WHAT THIS TASK INVOLVES: Look below for the line containing "Task: Click the" and the line containing "Image resolution: width=897", then set down both and every line between them exactly, without pictures.

SOURCE RECORDS:
————————

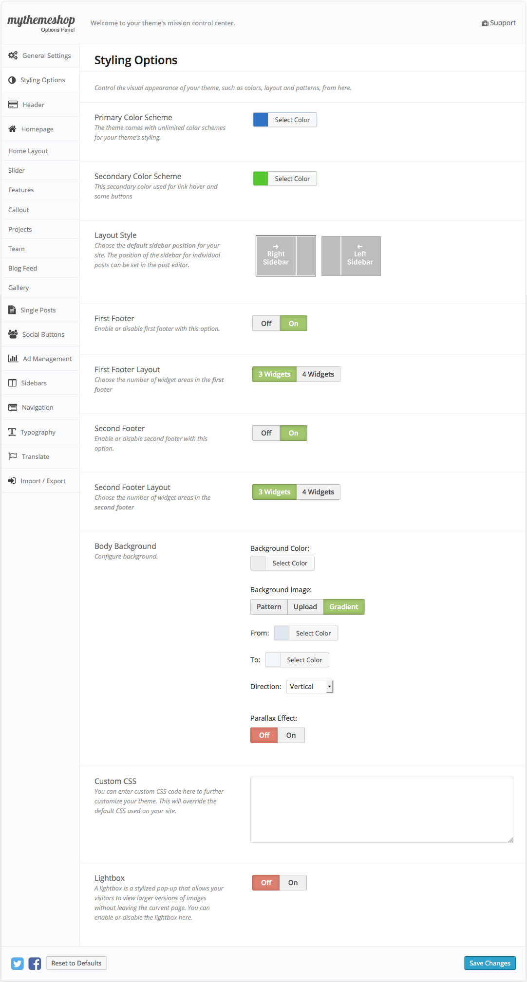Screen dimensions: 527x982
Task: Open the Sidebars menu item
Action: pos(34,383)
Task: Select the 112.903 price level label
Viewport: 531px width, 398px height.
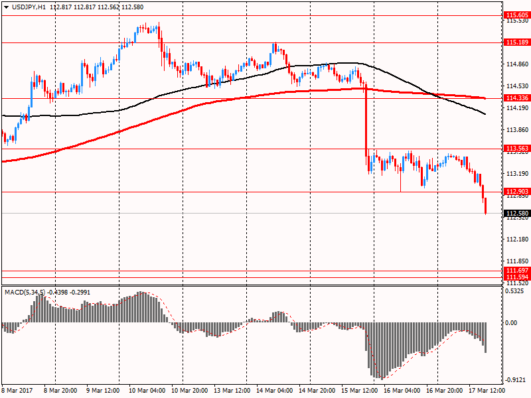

————————

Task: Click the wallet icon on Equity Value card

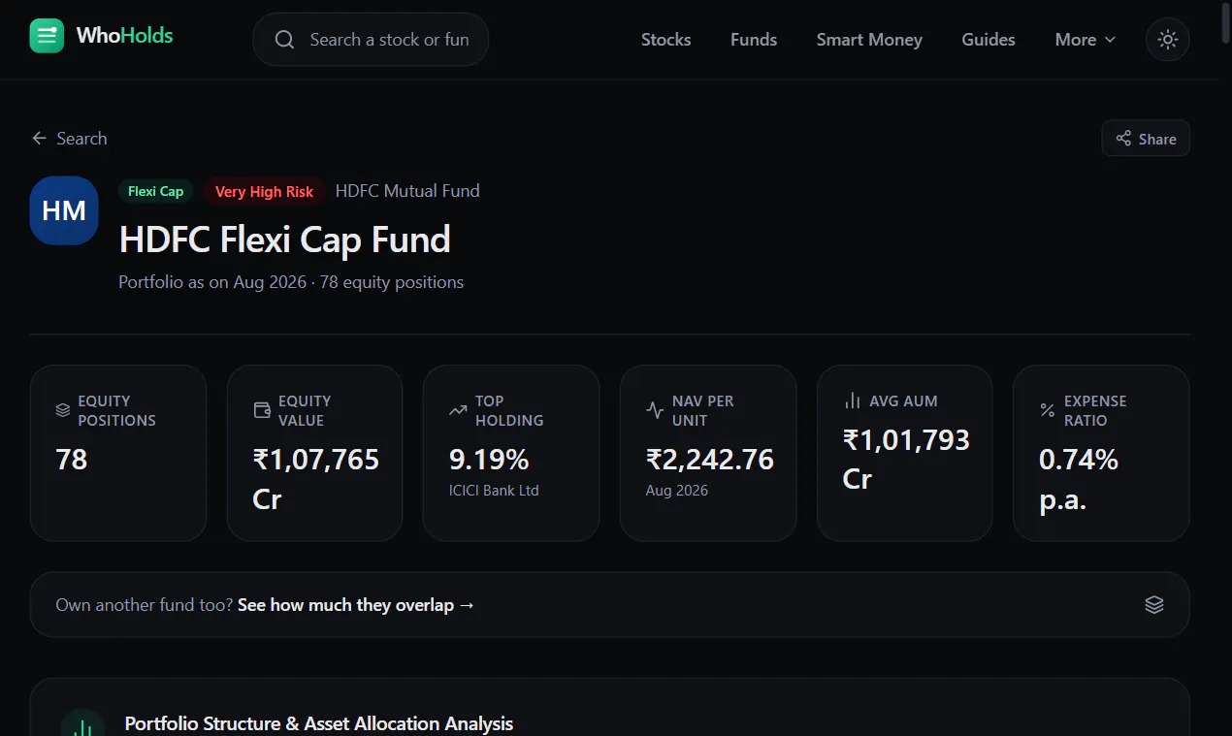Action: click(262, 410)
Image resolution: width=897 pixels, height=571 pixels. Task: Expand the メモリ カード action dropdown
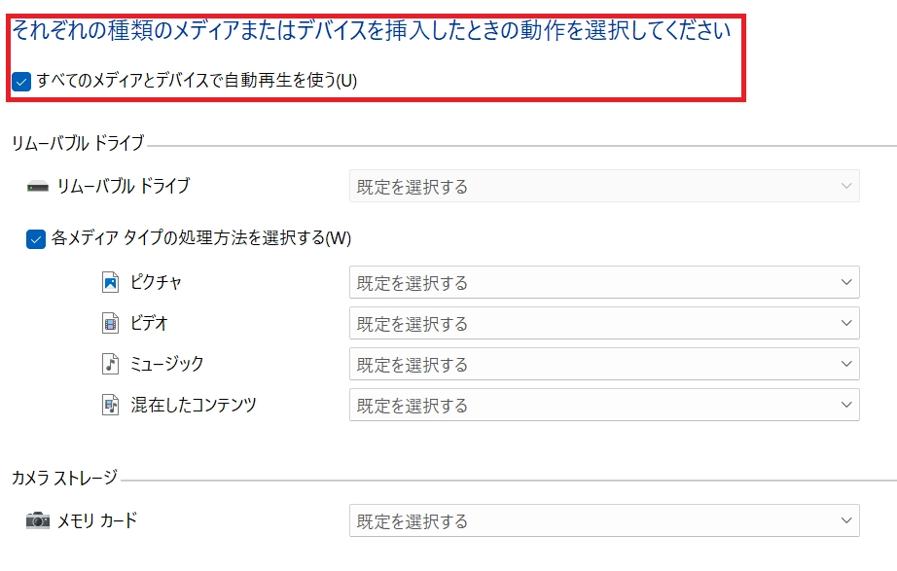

————————

OUTPUT BELOW:
Task: Click the wallet icon on Equity Value card

Action: click(262, 410)
Image resolution: width=897 pixels, height=571 pixels. Task: Expand the メモリ カード action dropdown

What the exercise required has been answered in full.